TOKYO — Fast Retailing Co. Ltd. posted another year of double-digit growth as its Uniqlo brand continued to win over price-sensitive consumers.
This story first appeared in the October 9, 2009 issue of WWD. Subscribe Today.
Net profit for the year ended Aug. 31 rose 14 percent to 49.8 billion yen, or $517.4 million at average exchange rates for the period, the company said Thursday. That figure is lower than the 52 billion yen, or $540.3 million, target it set in July.
Sales jumped 17 percent to 685.04 billion yen, or $7.12 billion, slightly higher than the July forecast for sales of 682 billion yen, or $7.1 billion.
Operating profit for the year rose 24 percent to 108.64 billion yen, or $1.13 billion, as the company predicted this summer.
The company also said it is expecting to post double-digit growth for the current fiscal year ending Aug. 31, 2010.
Fast Retailing said net profit should grow 25 percent to 62 billion yen, or $699 million at current exchange rates. Operating profit is seen rising 11 percent to 120 billion yen, or $1.35 billion, while sales are forecast to increase 17 percent to 798 billion yen, or $9 billion.

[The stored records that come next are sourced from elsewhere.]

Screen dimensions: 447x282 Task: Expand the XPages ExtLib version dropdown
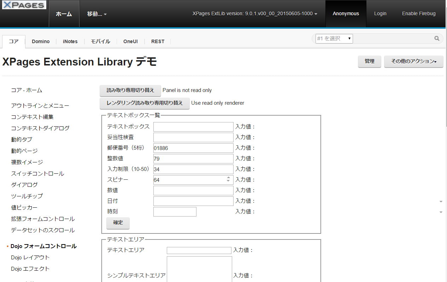[255, 14]
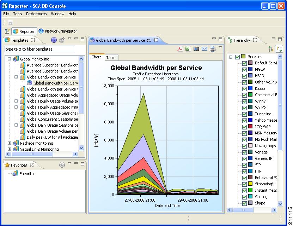Image resolution: width=293 pixels, height=226 pixels.
Task: Email the report using envelope icon
Action: [x=205, y=49]
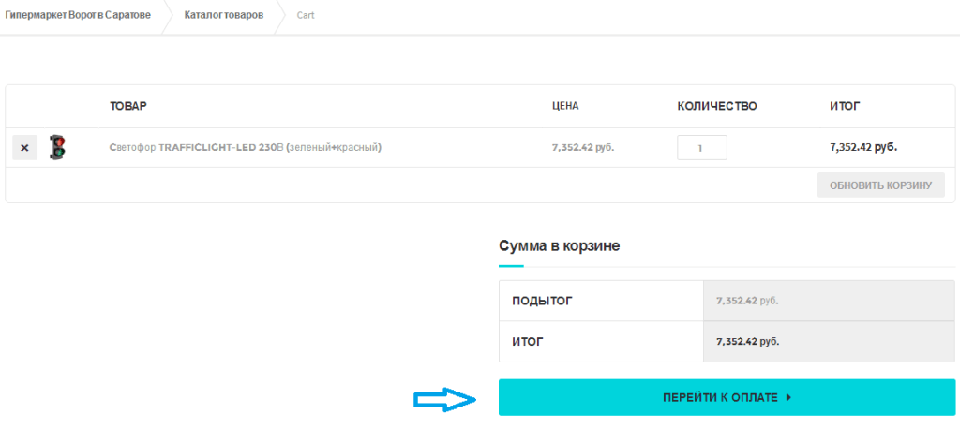Click the Цена column header
The image size is (960, 429).
565,106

Last month, the Japanese company, which owns the Uniqlo chain, outlined ambitious targets. The company said it is aiming to grow its annual sales more than seven times to 5 trillion yen, or $56.4 billion, by 2020. Much of that growth will come through Uniqlo’s international expansion in Asia, the U.S. and Europe.
Last week, Uniqlo launched its much anticipated +J collection designed by Jil Sander, attracting hordes of shoppers in Paris, Tokyo, London and New York.
Fast Retailing chairman and chief executive officer Tadashi Yanai said at a press conference on Thursday that Uniqlo plans to go “from number one in Asia to number one in the world” by opening an average of 100 stores a year across China and Hong Kong, plus an additional 100 stores in South Korea by the year 2012. Other expansion is slated for Thailand, Indonesia, Malaysia, the Philippines, India, Vietnam and Australia.
Uniqlo opened a global flagship in Paris’ Opera district on Oct. 1 and is still absorbing operating costs linked to the opening. “Paris is the center of global fashion, and the Paris store will showcase Uniqlo to the world,” Yanai said. The next steps in Uniqlo’s global expansion include its first store in Moscow and a global flagship in Shanghai, both set to open in the spring.
Domestic and international growth was driven by the strength of Uniqlo’s women’s line, as well as core products such as the Heattech and Bra Top series and washable knits.